The rise of artificial intelligence (AI) has ushered in a completely new era in computing, one where parallelism reigns king. In the beginning, the graphics processing unit (GPU) was the dominant processing unit for these applications; however, even GPUs can be too general-purpose to squeeze out maximum performance and energy efficiency for ML-specific tasks.
The new Esperanto ET-SoC-1. Image used courtesy of Esperanto
The need for AI-specific chips, ones that deliver massive parallelism and ML-tailored workflows and optimal power consumptions, has led to many startups. One example is Esperanto, which has recently shaken up this space with its new RISC-V-based, 1000 core accelerator. This accelerator claims to outperforms some formidable opponents.
This article will discuss what is known about the new SoC and see how it stacks up against the competition.
Esperanto’s New Chip: Looking at the Cores
At this year's Hot Chips 33 conference, one of the major headlines came from California-based company Esperanto with its new AI accelerator.
This new chip, the ET-SoC-1, was built for data center inference to offer high levels of parallelism while offering maximum energy efficiency. To this end, the new chip integrates over 1000 RISC-V cores, 160 million bytes of SRAM, and over 24 billion transistors onto its SoC built on TSMC's 7nm process. The cores for this SoC were designed based on the RISC-V ISA: the ET-Minion and ET-Maxion.

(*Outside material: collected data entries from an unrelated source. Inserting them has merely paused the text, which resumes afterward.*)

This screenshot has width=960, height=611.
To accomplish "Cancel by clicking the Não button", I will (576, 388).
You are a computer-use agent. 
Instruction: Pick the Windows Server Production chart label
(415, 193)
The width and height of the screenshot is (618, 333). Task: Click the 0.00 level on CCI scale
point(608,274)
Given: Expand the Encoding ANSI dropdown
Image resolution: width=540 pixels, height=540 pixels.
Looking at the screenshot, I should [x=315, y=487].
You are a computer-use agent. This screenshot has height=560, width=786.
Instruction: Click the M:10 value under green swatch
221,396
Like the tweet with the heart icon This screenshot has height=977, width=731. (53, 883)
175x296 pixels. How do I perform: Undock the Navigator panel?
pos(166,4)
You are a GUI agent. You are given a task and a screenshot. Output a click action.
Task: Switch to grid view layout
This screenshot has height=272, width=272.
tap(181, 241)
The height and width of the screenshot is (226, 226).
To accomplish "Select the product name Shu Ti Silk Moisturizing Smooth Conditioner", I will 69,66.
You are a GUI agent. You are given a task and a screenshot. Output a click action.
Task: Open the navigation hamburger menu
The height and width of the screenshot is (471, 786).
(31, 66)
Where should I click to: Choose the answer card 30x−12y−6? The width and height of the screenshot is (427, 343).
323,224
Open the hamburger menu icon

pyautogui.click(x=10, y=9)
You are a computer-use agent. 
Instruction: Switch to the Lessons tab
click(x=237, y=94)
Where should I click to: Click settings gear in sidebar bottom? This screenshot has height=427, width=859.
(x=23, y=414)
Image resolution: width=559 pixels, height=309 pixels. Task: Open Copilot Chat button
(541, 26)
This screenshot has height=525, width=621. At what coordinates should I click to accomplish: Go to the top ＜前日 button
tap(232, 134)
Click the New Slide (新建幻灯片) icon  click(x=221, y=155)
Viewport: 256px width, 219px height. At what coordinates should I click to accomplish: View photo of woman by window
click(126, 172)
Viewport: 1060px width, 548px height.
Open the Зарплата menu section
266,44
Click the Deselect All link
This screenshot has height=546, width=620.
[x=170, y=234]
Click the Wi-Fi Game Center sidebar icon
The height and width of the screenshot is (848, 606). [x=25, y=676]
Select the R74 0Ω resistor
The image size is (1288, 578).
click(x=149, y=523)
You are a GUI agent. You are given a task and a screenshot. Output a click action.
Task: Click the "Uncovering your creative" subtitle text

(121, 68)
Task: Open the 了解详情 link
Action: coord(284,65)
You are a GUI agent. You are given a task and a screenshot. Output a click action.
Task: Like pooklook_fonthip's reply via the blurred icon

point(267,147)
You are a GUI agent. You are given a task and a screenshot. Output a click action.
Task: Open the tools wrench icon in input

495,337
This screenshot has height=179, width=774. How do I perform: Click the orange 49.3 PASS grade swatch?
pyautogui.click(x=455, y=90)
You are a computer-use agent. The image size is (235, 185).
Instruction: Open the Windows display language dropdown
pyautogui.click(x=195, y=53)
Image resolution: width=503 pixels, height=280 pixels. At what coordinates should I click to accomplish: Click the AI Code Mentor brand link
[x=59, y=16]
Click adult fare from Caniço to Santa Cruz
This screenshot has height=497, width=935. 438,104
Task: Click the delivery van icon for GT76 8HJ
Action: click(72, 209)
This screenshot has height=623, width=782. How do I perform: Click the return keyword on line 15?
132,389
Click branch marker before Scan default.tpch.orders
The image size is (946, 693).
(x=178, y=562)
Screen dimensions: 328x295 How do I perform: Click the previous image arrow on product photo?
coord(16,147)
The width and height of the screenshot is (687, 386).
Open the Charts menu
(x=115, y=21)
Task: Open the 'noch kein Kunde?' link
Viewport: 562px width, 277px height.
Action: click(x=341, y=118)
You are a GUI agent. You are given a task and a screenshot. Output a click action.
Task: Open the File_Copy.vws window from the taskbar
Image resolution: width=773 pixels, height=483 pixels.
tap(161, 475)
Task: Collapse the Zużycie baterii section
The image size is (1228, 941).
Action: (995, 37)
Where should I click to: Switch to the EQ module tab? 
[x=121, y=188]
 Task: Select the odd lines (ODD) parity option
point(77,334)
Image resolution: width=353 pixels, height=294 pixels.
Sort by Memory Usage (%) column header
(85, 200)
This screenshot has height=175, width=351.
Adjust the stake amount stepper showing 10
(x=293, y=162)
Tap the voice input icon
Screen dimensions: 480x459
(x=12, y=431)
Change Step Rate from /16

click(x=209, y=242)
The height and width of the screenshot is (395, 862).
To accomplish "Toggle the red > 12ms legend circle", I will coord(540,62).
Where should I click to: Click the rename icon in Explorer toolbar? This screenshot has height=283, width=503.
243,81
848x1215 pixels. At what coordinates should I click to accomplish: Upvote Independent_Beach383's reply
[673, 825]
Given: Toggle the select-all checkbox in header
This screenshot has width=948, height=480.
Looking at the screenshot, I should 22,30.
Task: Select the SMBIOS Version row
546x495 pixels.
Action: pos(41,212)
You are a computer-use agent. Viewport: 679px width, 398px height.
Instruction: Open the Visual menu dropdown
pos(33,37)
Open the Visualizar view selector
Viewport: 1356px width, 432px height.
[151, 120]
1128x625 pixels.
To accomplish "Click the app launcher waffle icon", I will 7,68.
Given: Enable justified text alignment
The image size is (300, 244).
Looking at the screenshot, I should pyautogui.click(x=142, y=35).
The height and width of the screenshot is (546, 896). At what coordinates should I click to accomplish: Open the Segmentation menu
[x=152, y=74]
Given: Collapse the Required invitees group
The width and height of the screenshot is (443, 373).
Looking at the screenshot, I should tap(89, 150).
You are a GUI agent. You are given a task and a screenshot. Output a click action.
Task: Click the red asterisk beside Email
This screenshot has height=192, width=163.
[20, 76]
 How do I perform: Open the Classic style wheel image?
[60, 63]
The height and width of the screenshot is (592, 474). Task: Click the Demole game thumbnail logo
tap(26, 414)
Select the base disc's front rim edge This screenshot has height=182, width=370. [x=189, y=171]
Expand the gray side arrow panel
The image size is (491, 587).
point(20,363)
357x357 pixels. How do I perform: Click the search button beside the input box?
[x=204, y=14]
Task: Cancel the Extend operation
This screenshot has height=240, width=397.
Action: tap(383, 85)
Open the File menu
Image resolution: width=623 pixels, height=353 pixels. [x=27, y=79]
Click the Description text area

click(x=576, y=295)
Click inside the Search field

ET-SoC-1 die plot. Image used courtesy of Esperanto
The ET-Minion is a general-purpose, 64-bit in-order core that features proprietary extensions for machine learning, including vector and tensor operations on up to 256 bits of floating-point numbers per clock period. The new SoC features 1088 of these cores.
The architecture of the ET-Minion core. Image used courtesy of Esperanto
The ET-Maxion is the company's proprietary 64-bit single-thread core for high performance, which features quad-issue out-of-order execution, branch prediction, and prefetching algorithms. The SoC features 4 of these cores tied by a fully coherent cache.
Now that the core technology is understood, let's dive into this AI solution's performance.
When it comes to performance, Esperanto aimed to hit a sweet spot between compute and energy efficiency.
The SoC's performance per watt varies based on various software-controlled settings, including clock frequencies; however, the company claims its best performance comes at 1 GHz speeds. While operating at ~0.4V and a 1 GHz set point, the chip is reported to perform between 100 to 200 TOPS at under 20 watts, or roughly 10 TOPS per watt.
Esperanto’s benchmarking showed it to have better performance and energy efficiency than close competitors. Image used courtesy of Esperanto
In a benchmark, Esperanto found that a 6-chip, 6000 core accelerator card setup beat the competition while running MLPerf deep learning recommendation models. According to this benchmarking, its card offers better relative performance and performance per watt than a comparable Intel Xeon setup, an NVIDIA T4 setup, and an NVIDIA A10 setup.
While benchmarking can sometimes be misleading, the company does feel confident that its SoC could outperform many of its closest competitors.
With its promising core architecture and potential performance benchmarking, it will be interesting to see where Esperanto heads next.
Esperanto built this SoC specifically for low-power data center applications and even more specifically for advertisement-facing recommendation ML workloads like those used by social media companies. Even with that in mind, Esperanto aimed to design its chip to be general-purpose as well, where designers can use a six-chip accelerator card (6000+ cores) to tackle most tasks it faces.
If its chip turns out to be as good as the company claims, it seems likely that it will find itself in data centers in the near term future for both ML and generic tasks alike.